Interview de Nathalie Janz, adjointe de la Direction à l’Université de Lausanne

Savez-vous combien d'étudiants en chaise roulante fréquentent l'établissement?

Les étudiants en situation de handicap souhaitent être considérés comme n'importe quel étudiant et nous respectons leur point de vue. Aussi, nous ne dressons ni liste, ni statistique concernant le handicap en général ou tel handicap en particulier.

Pensez-vous que l'Unil soit bien adaptée aux personnes en chaise roulante?

Globalement, le campus de Dorigny est adapté pour les personnes en chaises roulantes. L'Université de Lausanne se situe sur un campus à plusieurs niveaux, ce qui peut constituer une difficulté à quelques endroits pour les personnes en chaise manuelle. Cela dit, de nombreux aménagements ont été effectués pour rendre les bâtiments, les auditoires, les salles de cours et les toilettes plus accessibles: les commandes d'ascenseurs ont été abaissées, des portes automatiques ont été installées, des plateformes spécifiques pour personnes en chaises existent dans les auditoires en pente, le mobilier a été déplacé pour faciliter les accès aux salles, des toilettes ont été agrandies, la signalisation a été optimisée, etc.

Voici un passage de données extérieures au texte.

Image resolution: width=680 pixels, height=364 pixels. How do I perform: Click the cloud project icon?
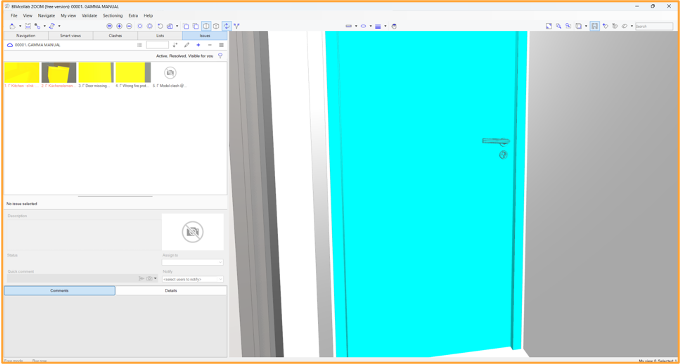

Peut-on espérer des avancées?

Les aménagements ponctuels se poursuivent dans les anciens bâtiments. Les nouveaux, par exemple Géopolis, sont construits selon les normes en vigueur. Un rapport a été établi par les experts d’ id-Geo, spécialistes des questions d'environnement et de handicap, sur l'accessibilité du site et de ses bâtiments. Nous avons suivi leurs propositions d'améliorations, ces aménagements étant répartis sur plusieurs années, la Direction de l'Université de Lausanne réservant une partie de son budget à cet effet. Un suivi de l'avancement des travaux a également été établi par id-Geo qui a mis en exergue une amélioration significative de l’accessibilité du campus de Dorigny. Je souhaite que ces efforts se poursuivent, ce qui est par ailleurs la volonté de la Direction.

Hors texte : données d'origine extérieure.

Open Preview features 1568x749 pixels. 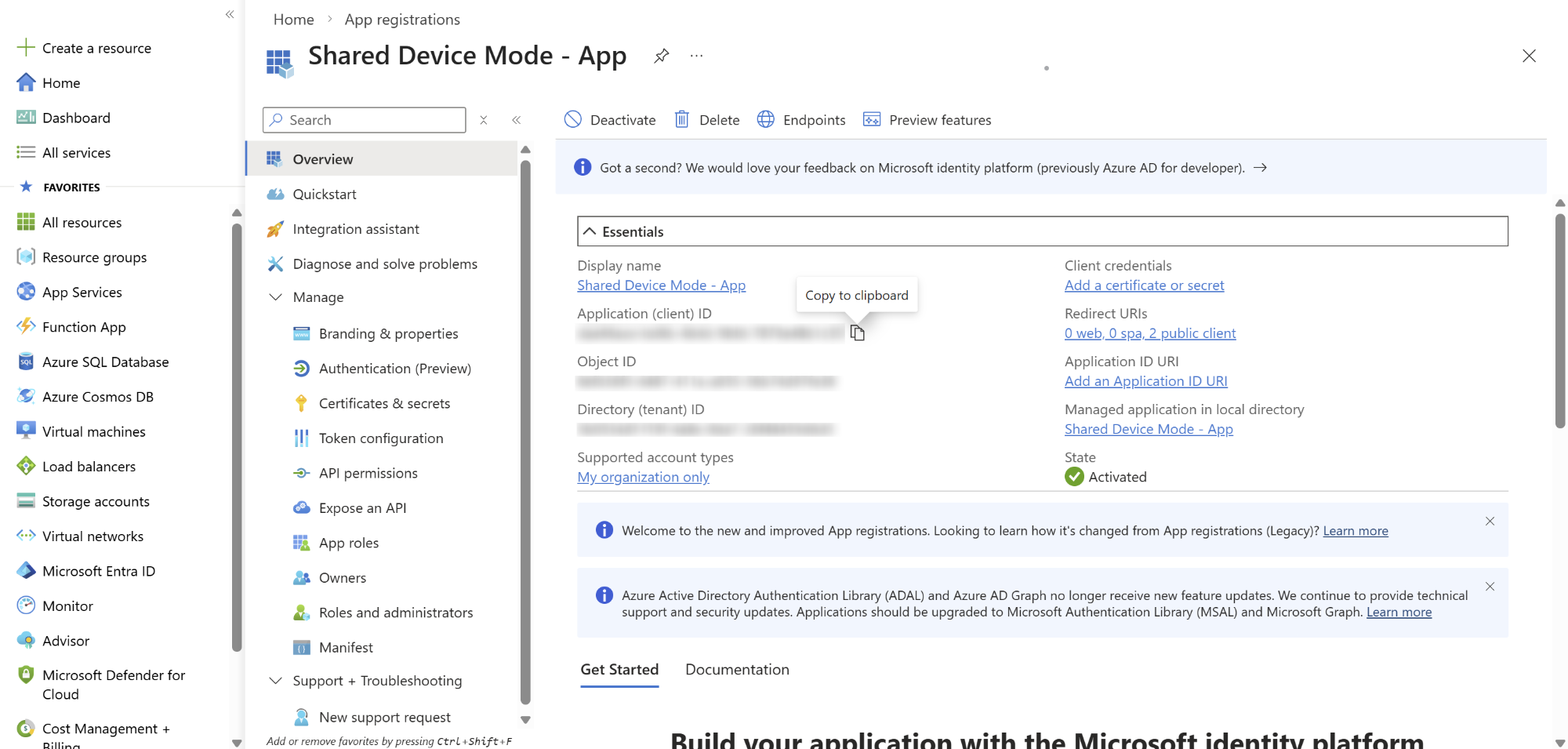point(927,120)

Quelles améliorations souhaitez-vous adopter afin de leur rendre la vie plus agréable?

Les étudiants en situation de handicap bénéficient d'une aide personnalisée auprès du responsable de chaque faculté qui traite, au cas par cas, les demandes spécifiques d’aménagement du plan d’études et des examens et je réponds également aux questions générales.

Je leur souhaite aussi de trouver de la solidarité auprès des autres jeunes en formation. Une association d'étudiants pour aider les personnes en situation de handicap (prise de notes, aller chercher des livres à la bibliothèque, accompagnement dans les déplacements d'un bâtiment à l'autre) a d'ailleurs été mise sur pied.

Est-ce que ces personnes bénéficient de soutien sur le campus? De quel type?

Le Site de l’Unil réunit depuis début 2002 les coordonnées des personnes de contact, le plan d’accès du site, des témoignages d’étudiants en situation de handicap, des liens utiles vers des associations spécialisées ainsi que la possibilité pour tout étudiant de signaler des bons plans (par exemple, des conseils aux futurs étudiants aveugles ou malvoyants).

Les étudiants en situation de handicap ont la possibilité, depuis la rentrée académique de 2010, de réaliser leurs études de Master à temps partiel (50%).

En décembre 2010 et en février 2012, les collaborateurs de l’UNIL en lien avec les étudiants en situation de handicap ont eu la possibilité de suivre une sensibilisation/formation pour mieux comprendre et aider les personnes en chaise roulante, les aveugles et malvoyants ainsi que les personnes sourdes ou malentendantes. Nous avons donc "professionnalisé" notre aide aux étudiants.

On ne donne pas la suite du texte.